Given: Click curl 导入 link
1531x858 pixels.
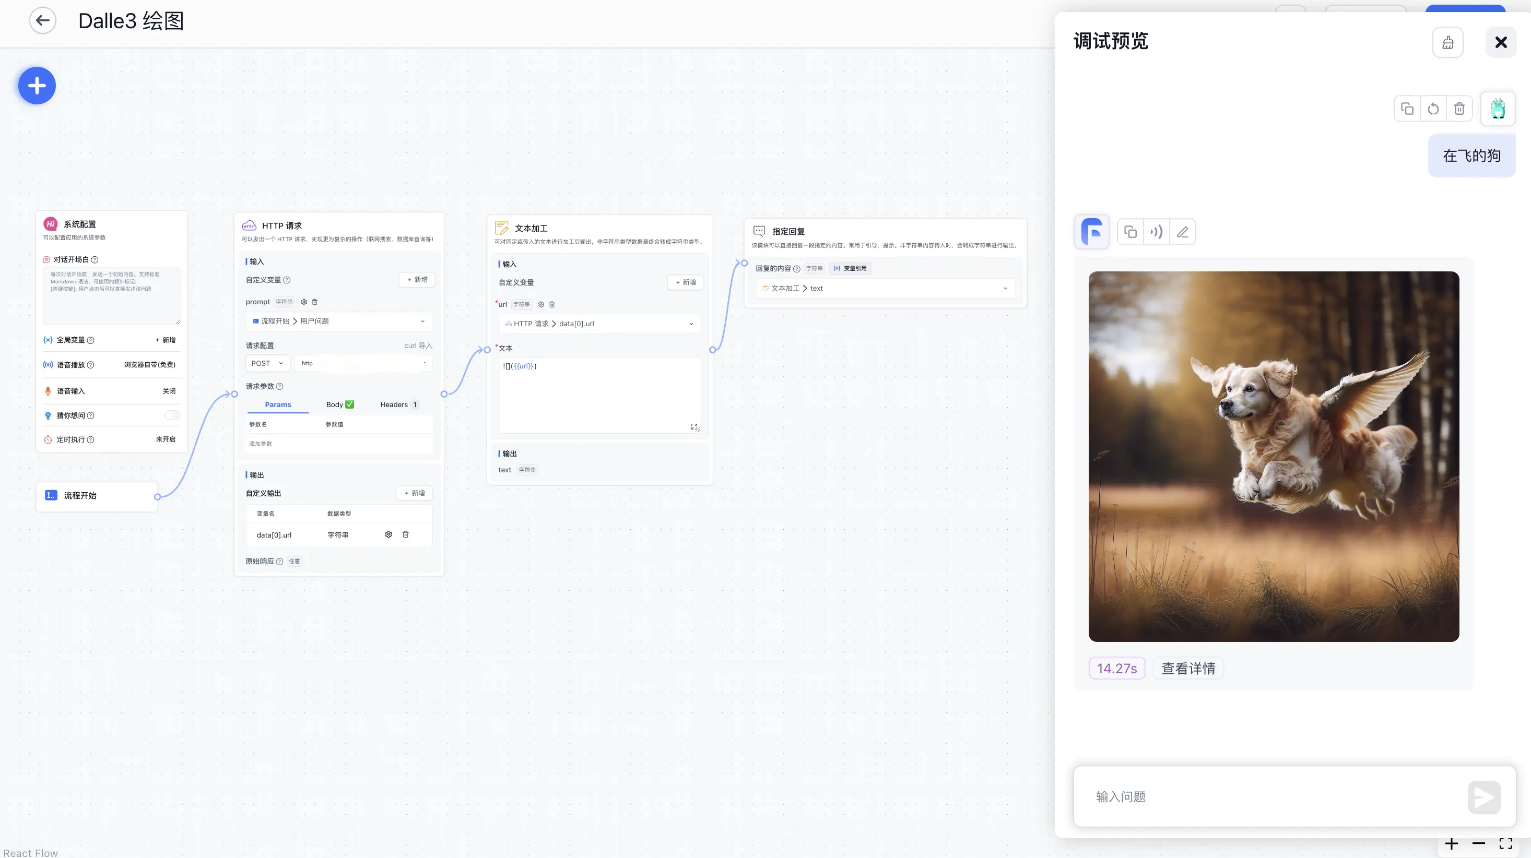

______

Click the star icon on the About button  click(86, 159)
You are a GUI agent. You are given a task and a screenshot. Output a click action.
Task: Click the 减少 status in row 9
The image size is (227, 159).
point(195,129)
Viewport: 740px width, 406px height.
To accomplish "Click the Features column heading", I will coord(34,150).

______

**TASK REQUIREMENTS:** Write out the lines of the records exactly, starting with the line that contains "Click the star" and going on through the line that contains "point(195,129)".

**FINISHED TASK:**
Click the star icon on the About button  click(86, 159)
You are a GUI agent. You are given a task and a screenshot. Output a click action.
Task: Click the 减少 status in row 9
The image size is (227, 159).
point(195,129)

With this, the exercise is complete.